ENDOGRAFT WITH BRISTLES

Description

CROSS-REFERENCE TO RELATED APPLICATION

The present application claims the benefit of priority of U.S. Provisional Patent Application No. 62/932,186 filed on Nov. 7, 2019, the entire contents of which are hereby incorporated by reference in their entirety for all purposes.

FIELD

The presently-disclosed invention relates generally to vascular endografts and methods of making and using the same, and more particularly to vascular endografts providing improved blood turbulence and clotting while minimizing endoleaks and methods of making and using the same.

BACKGROUND

The traditional repair of abnormal bulging (aneurysm) of blood vessels is to resect (remove) the diseased portion and replace it with a synthetic vascular graft. Because this usually requires opening of a body cavity and performing a major operation with considerable surgical trauma, in recent decades the technique of endovascular repair (EVAR) has been developed. In the course of EVAR a fabric-covered stent-graft is put in place using a special catheter, inserted through a puncture-hole on the skin and put in place under X-ray control.

The endograft reinforces the area of the vessel (usually the aorta) which is weakened due to an aneurysm. FIG. 1 illustrates a conventional endograft 1 positioned in a vessel V exhibiting aneurysm A. The endograft 1 may also be applied in areas which are not dilated but weakened by other pathology, including dissection. The endograft 1 provides a path for the blood flow B and at the same time is intended to prevent the blood from reaching, and the blood pressure from rupturing, the weakened portion of the vessel wall.
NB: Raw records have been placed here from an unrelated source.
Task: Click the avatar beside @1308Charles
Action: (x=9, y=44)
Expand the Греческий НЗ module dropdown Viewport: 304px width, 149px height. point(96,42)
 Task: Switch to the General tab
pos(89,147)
After implantation, a dead-space is present between the endograft 1 and the wall of the aneurysm. This dead-space is usually filled with the stagnant blood forming a clot C, encapsulated between the area between the endograft 1 and the wall of the vessel. Similarly, if the endograft 1 is placed in a vessel segment with irregular inside layer portions of ulcerations or other irregularities, those irregularities are expected to be excluded from circulation by EVAR and filled with clotted blood or fibrin. Eventually, the uneven surfaces promote the presence of platelets and in general clotting. Fibrosis ensues later. In this way, the aneurysmal sac surrounding portions of the endograft are eliminated, which promotes positive remodeling.

The principal complication of EVAR is endoleak, i.e. some amount of blood flow (labeled B′ in FIG. 1) still reaches the area between the endograft and the vessel wall. This can occur either around the fixation sites (or landing zones) or by collateral flow, which may reach the aneurysm from tributaries. Such a situation may prevent the formation of an occlusive clot and could lead to rupture of the aorta or other serious complications. The surface of the conventional endograft 1 facing the excluded portion of the aorta is smooth, which is unfavorable to clot formation.
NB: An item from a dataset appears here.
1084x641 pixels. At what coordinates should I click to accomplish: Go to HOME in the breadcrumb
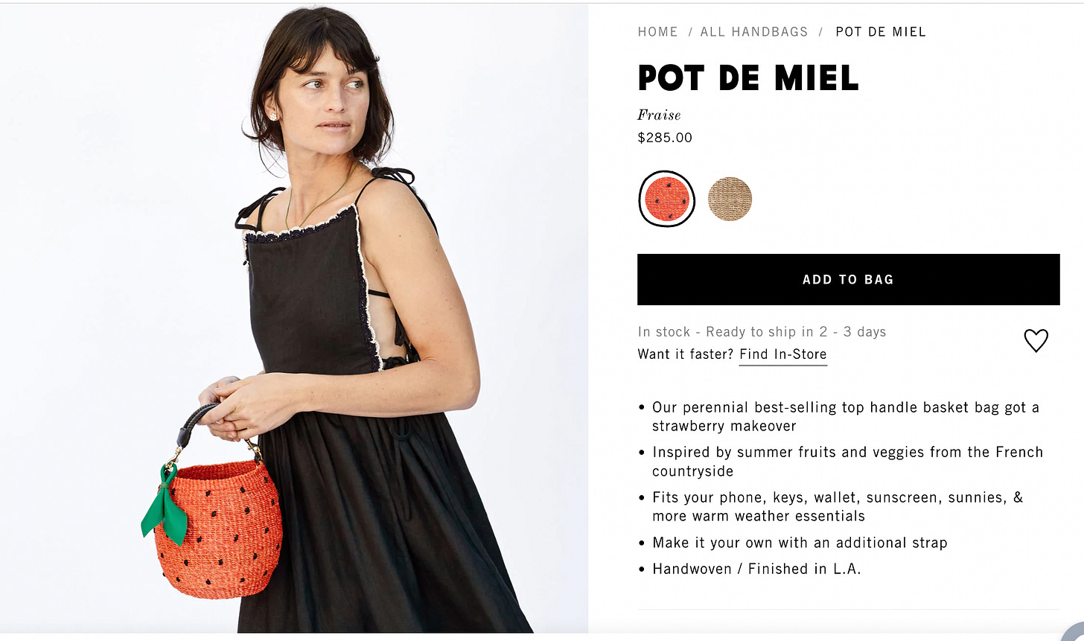[657, 32]
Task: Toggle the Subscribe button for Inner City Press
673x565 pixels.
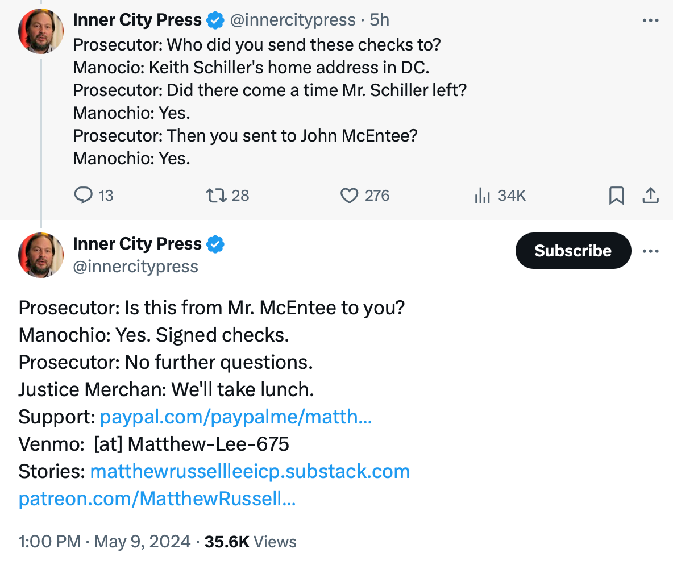Action: click(573, 250)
Accordingly, there still exists a need for an endograft that minimizes endoleaks and/or encourages blood turbulence, clotting, and/or positive remodeling of the vessel wall.

BRIEF SUMMARY

One or more embodiments of the invention may address one or more of the aforementioned problems. Certain embodiments according to the invention provide vascular endografts that minimize endoleaks and/or encourage blood turbulence, clotting, and/or positive remodeling of the vessel wall. In particular, according to a first aspect of the invention, an endograft is provided, the endograft being configured to be positioned within a diseased portion of a blood vessel. The endograft comprises an elongated body defining a lumen configured to allow blood to flow therethrough and further defining an exterior surface, and a plurality of bristles extending outwardly from the exterior surface of the elongated body. In an instance in which the endograft is positioned within a blood vessel at a location corresponding to a blood vessel pathology, the bristles encourage positive remodeling of the blood vessel.

According to certain embodiments, the elongated body may comprise a mesh frame covered in fabric. In some embodiments, the mesh frame may comprise nitinol. In further embodiments, the fabric may comprise expanded polytetrafluoroethylene.

According to certain embodiments, the plurality of bristles may be integral to the exterior surface of the elongated body. In other embodiments, the plurality of bristles may be attached to the elongated body.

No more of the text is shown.